**Do this**
Extract each line below that contains the string "height". Treat uppercase and lowercase as different.

Records on locating elements on screens:
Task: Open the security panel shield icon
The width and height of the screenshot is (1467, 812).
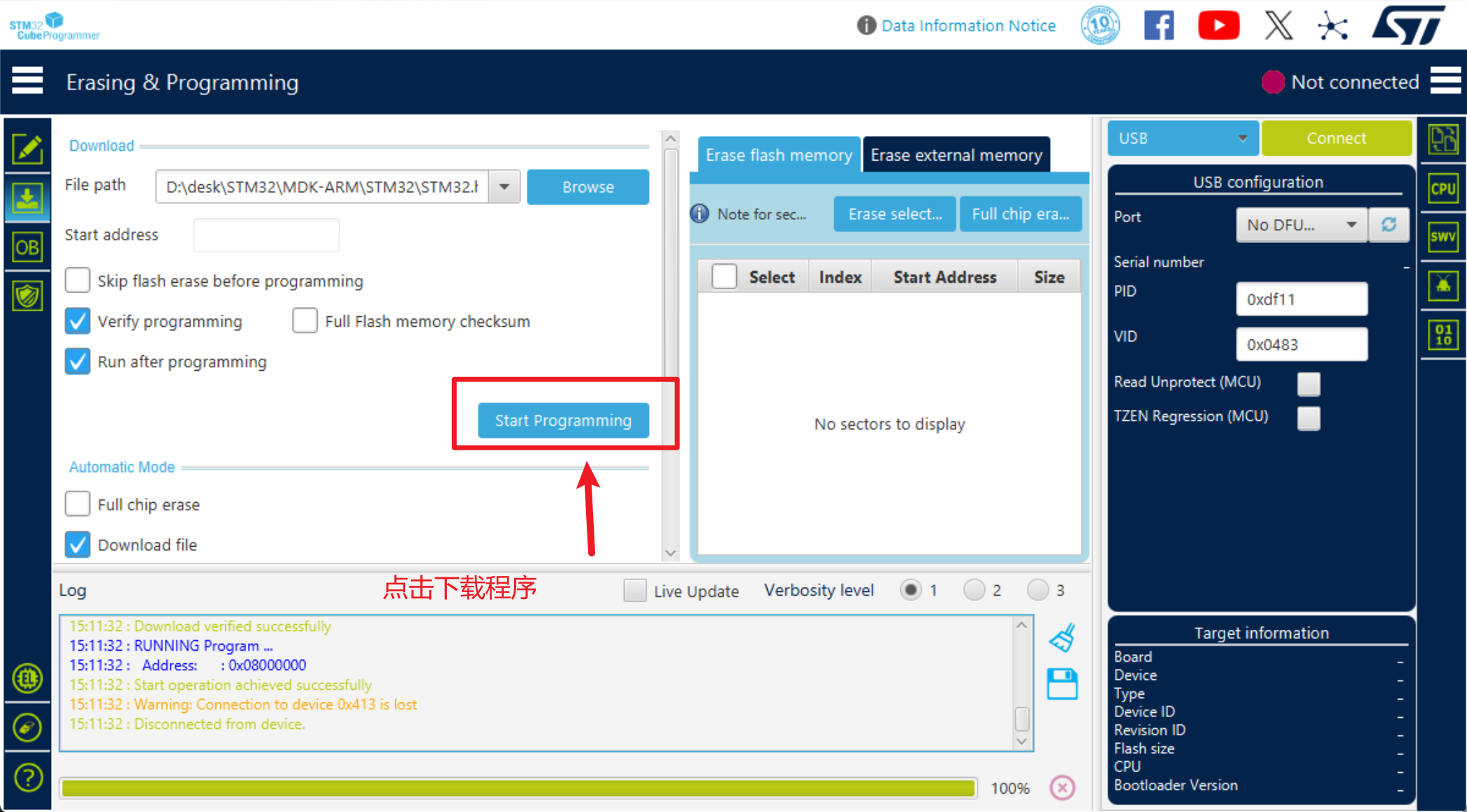Action: tap(28, 295)
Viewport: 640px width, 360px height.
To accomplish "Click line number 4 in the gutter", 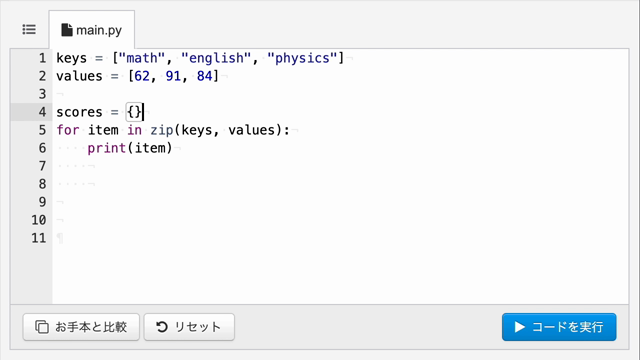I will (42, 112).
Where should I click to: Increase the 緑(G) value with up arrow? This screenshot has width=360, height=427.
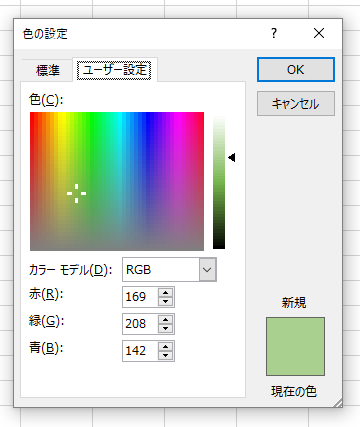166,320
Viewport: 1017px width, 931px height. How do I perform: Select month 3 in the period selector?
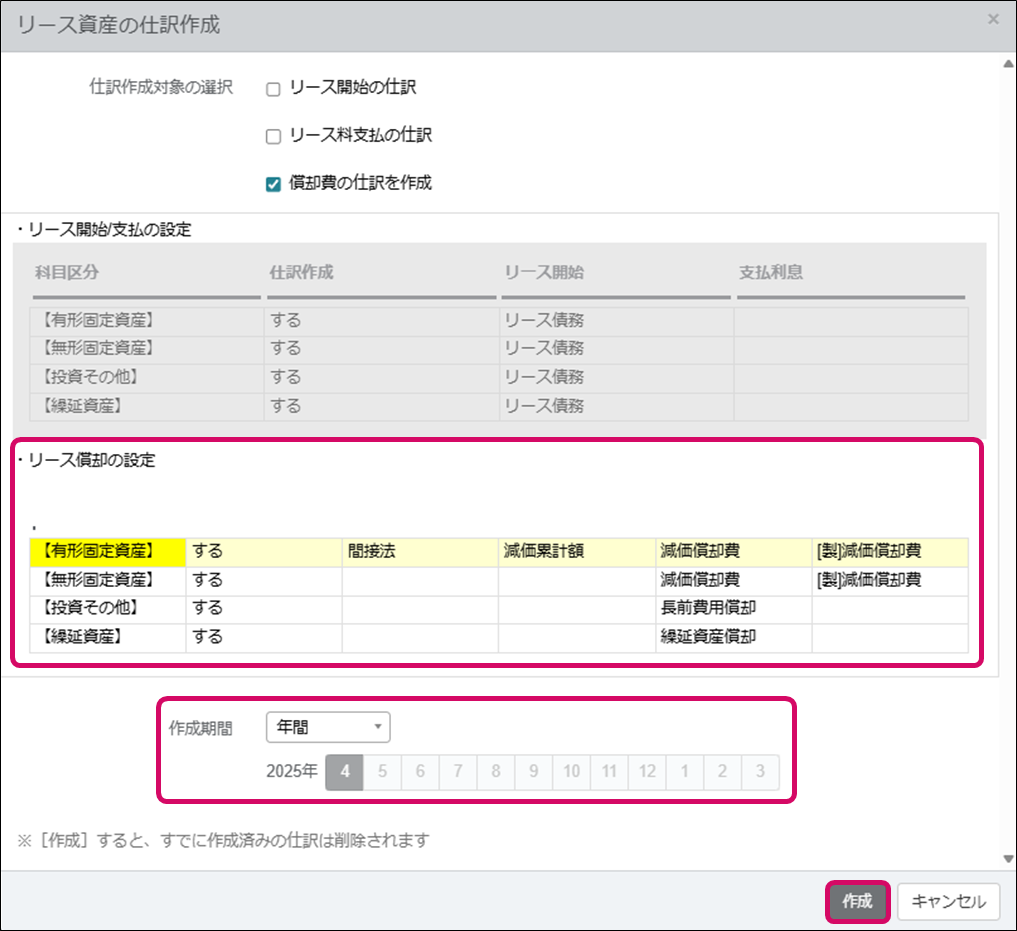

**Expected output**
The width and height of the screenshot is (1467, 812).
Viewport: 640px width, 360px height.
Where should I click to: Increase the 緑(G) value with up arrow? This screenshot has width=360, height=427.
Viewport: 1017px width, 931px height. How do I perform: Select month 3 in the period selector?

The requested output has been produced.